[[ The data open ]]
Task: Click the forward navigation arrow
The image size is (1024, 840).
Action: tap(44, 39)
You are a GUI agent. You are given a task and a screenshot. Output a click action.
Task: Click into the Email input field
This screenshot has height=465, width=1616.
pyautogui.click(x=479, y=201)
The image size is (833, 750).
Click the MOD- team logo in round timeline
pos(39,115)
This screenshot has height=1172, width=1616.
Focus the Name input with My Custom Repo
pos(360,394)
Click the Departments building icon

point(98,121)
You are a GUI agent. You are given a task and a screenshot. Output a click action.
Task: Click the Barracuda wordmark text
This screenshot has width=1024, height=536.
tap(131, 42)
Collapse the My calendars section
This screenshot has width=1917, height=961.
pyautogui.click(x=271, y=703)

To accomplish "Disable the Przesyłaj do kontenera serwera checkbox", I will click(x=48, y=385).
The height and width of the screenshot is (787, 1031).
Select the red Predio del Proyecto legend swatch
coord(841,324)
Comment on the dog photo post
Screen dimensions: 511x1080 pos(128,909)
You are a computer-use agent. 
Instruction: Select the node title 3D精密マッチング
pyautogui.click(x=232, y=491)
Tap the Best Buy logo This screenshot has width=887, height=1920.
[[ The data closed ]]
*Problem details*.
Going down from the first line of the entries above, restate each line word for word until the line holding "The image size is (833, 750)." is done.

*Answer to this problem*.
Task: Click the forward navigation arrow
The image size is (1024, 840).
Action: tap(44, 39)
You are a GUI agent. You are given a task and a screenshot. Output a click action.
Task: Click into the Email input field
This screenshot has height=465, width=1616.
pyautogui.click(x=479, y=201)
The image size is (833, 750).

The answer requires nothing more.